[Start Given information]
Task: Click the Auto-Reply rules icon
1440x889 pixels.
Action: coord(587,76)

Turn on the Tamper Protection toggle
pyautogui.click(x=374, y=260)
[End Given information]
▶ Problem statement
Reproduce the items above with every "toggle" changed to "switch", leaving everything else as it is.

▶ Finished exercise
Task: Click the Auto-Reply rules icon
1440x889 pixels.
Action: coord(587,76)

Turn on the Tamper Protection switch
pyautogui.click(x=374, y=260)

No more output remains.